→ **ABOUT THIS TASK**
Word for word, reproduce every line of the data below.

→ **PROVIDED DATA**
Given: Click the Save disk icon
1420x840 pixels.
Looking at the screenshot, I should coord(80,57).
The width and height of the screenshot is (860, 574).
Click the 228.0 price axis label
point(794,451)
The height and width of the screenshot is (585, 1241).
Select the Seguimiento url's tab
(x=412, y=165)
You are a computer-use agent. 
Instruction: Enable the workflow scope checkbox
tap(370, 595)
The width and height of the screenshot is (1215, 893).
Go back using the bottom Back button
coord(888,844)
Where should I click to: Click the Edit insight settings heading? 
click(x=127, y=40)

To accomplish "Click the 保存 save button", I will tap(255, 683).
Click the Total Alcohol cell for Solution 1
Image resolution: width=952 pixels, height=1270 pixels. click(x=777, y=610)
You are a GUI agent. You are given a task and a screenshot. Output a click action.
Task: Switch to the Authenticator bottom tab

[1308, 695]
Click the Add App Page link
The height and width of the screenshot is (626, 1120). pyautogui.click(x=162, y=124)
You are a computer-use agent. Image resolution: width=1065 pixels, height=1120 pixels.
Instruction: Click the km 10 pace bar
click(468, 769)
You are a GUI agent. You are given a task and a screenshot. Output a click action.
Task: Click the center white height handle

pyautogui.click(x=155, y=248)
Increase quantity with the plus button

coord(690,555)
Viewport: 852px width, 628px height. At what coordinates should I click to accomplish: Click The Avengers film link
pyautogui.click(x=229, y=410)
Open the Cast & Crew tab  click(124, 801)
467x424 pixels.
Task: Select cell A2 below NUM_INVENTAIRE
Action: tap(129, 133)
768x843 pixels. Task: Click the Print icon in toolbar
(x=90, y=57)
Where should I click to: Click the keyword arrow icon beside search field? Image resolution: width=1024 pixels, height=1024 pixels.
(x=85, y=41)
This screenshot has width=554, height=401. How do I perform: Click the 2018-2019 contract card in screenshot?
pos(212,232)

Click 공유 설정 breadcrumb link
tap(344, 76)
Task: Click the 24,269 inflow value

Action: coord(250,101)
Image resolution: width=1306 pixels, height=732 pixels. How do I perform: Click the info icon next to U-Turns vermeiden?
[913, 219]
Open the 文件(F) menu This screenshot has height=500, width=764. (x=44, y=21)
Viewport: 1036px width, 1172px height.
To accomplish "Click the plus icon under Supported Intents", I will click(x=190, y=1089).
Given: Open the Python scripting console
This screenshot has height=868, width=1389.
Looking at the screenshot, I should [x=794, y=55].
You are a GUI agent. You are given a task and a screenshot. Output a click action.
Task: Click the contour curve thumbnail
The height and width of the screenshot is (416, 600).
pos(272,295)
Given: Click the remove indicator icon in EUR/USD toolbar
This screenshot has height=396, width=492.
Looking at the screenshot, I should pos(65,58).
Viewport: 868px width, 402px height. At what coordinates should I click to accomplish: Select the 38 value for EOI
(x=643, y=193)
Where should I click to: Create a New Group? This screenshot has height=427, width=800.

→ **ANSWER BOX**
Given: Click the Save disk icon
1420x840 pixels.
Looking at the screenshot, I should coord(80,57).
The width and height of the screenshot is (860, 574).
Click the 228.0 price axis label
point(794,451)
The height and width of the screenshot is (585, 1241).
Select the Seguimiento url's tab
(x=412, y=165)
You are a computer-use agent. 
Instruction: Enable the workflow scope checkbox
tap(370, 595)
The width and height of the screenshot is (1215, 893).
Go back using the bottom Back button
coord(888,844)
Where should I click to: Click the Edit insight settings heading? 
click(x=127, y=40)

To accomplish "Click the 保存 save button", I will tap(255, 683).
Click the Total Alcohol cell for Solution 1
Image resolution: width=952 pixels, height=1270 pixels. click(x=777, y=610)
You are a GUI agent. You are given a task and a screenshot. Output a click action.
Task: Switch to the Authenticator bottom tab

[1308, 695]
Click the Add App Page link
The height and width of the screenshot is (626, 1120). pyautogui.click(x=162, y=124)
You are a computer-use agent. Image resolution: width=1065 pixels, height=1120 pixels.
Instruction: Click the km 10 pace bar
click(468, 769)
You are a GUI agent. You are given a task and a screenshot. Output a click action.
Task: Click the center white height handle

pyautogui.click(x=155, y=248)
Increase quantity with the plus button

coord(690,555)
Viewport: 852px width, 628px height. At what coordinates should I click to accomplish: Click The Avengers film link
pyautogui.click(x=229, y=410)
Open the Cast & Crew tab  click(124, 801)
467x424 pixels.
Task: Select cell A2 below NUM_INVENTAIRE
Action: tap(129, 133)
768x843 pixels. Task: Click the Print icon in toolbar
(x=90, y=57)
Where should I click to: Click the keyword arrow icon beside search field? Image resolution: width=1024 pixels, height=1024 pixels.
(x=85, y=41)
This screenshot has width=554, height=401. How do I perform: Click the 2018-2019 contract card in screenshot?
pos(212,232)

Click 공유 설정 breadcrumb link
tap(344, 76)
Task: Click the 24,269 inflow value

Action: coord(250,101)
Image resolution: width=1306 pixels, height=732 pixels. How do I perform: Click the info icon next to U-Turns vermeiden?
[913, 219]
Open the 文件(F) menu This screenshot has height=500, width=764. (x=44, y=21)
Viewport: 1036px width, 1172px height.
To accomplish "Click the plus icon under Supported Intents", I will click(x=190, y=1089).
Given: Open the Python scripting console
This screenshot has height=868, width=1389.
Looking at the screenshot, I should [x=794, y=55].
You are a GUI agent. You are given a task and a screenshot. Output a click action.
Task: Click the contour curve thumbnail
The height and width of the screenshot is (416, 600).
pos(272,295)
Given: Click the remove indicator icon in EUR/USD toolbar
This screenshot has height=396, width=492.
Looking at the screenshot, I should pos(65,58).
Viewport: 868px width, 402px height. At what coordinates should I click to accomplish: Select the 38 value for EOI
(x=643, y=193)
Where should I click to: Create a New Group? This screenshot has height=427, width=800.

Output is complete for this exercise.